Battlestar Galactica (1978–1979)
8/10
ABC Grabbeth the Cash, Droppeth the Ball
6 May 2023
Warning: Spoilers
The reviews you'll read about this show are so varied, that they speak to the many missed opportunities that fill any post mortem of the original Battlestar Galactica.

Over and over in our history, we see this shared culture of ours spawning the same idea simultaneously in different locales. In the years just after 2001 A Space Odyssey and NBC's Star Trek raised the quality bar in Sci Fi like nothing before - - George Lucas and Glen Larson were crafting their huge space operas.

Star Wars and Battlestar Galactica TOS will remain forever linked by their proximity in time and their space-battlefield similarities, and this is unfortunate, because the success of Star Wars ultimately served to scuttle any chance that Battlestar Galactica had to succeed on its major DIFFERENCES. They were many and great, these differences, as we would finally see in 2003.

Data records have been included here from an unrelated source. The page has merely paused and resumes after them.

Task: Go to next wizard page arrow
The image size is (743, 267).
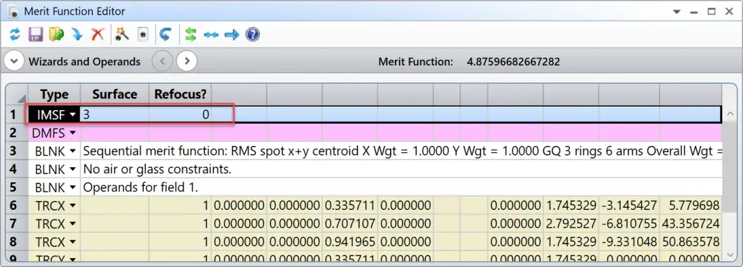Action: pos(186,61)
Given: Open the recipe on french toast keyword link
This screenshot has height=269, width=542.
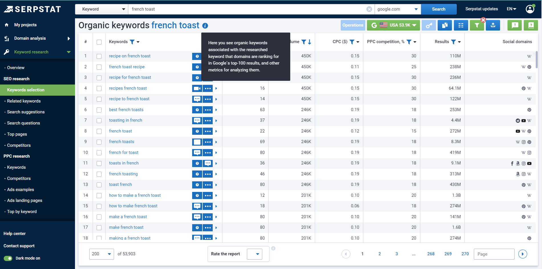Looking at the screenshot, I should 129,56.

Battlestar Galactica starts with the destruction of a dozen human homeworlds and the deaths of billions of people at the hands of the Cylons, a reptilian foe. Decades later, Ronald D Moore and David Eick gave us this deep dark story in their excellent Battlestar Galactica 2003 and 2004, so we know this awesome dark potential existed right from the start in 1977. It really did. We all sensed it in the first two hours.

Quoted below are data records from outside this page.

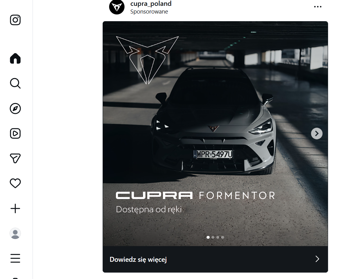The height and width of the screenshot is (279, 344).
Task: Select fourth carousel dot indicator
Action: click(x=223, y=237)
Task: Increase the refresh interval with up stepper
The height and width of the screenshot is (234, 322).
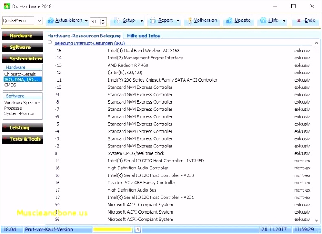Action: [x=103, y=20]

Why didn't we get that show? Because the TV industry which gave us crap like the Irwin Allen shows, and which undercut and ruined Star Trek years too soon, also dove in for a big cash grab while the Star Wars iron was hot. ABC gave no deep thought to what they had on their hands, or how to make it successful over a long haul.

What ABC did, was employ the recipes they used to create the other hits in their stable. They bought the series on a lowball budget that was presented and not possible to meet. They required kid-friendly elements and limited gunplay and violence (this is how the Cylons became a robot race - you could destroy dozens of them at a time since they weren't living beings after all). The budget meant the show veered from sci fi, to cheap episodes on backlot western town and historical drama sets, and struggled to explore the dark story and mystical supernatural theme that was introduced.

SO HERE WE ARE. While you read the haters here who LOVE the cheesiness of the original and rip and belittle Eick and Moore, just remember what Glen Larson actually envisioned, and how Eick and Moore really refined it and NAILED it in an excellent way in BSG 2004.

You CAN love both. It's ok. I do. It's also OK to blame network TV of the 60s and 70s for ruining Star Trek and Battlestar Galactica, so we could have both shows made better, later on.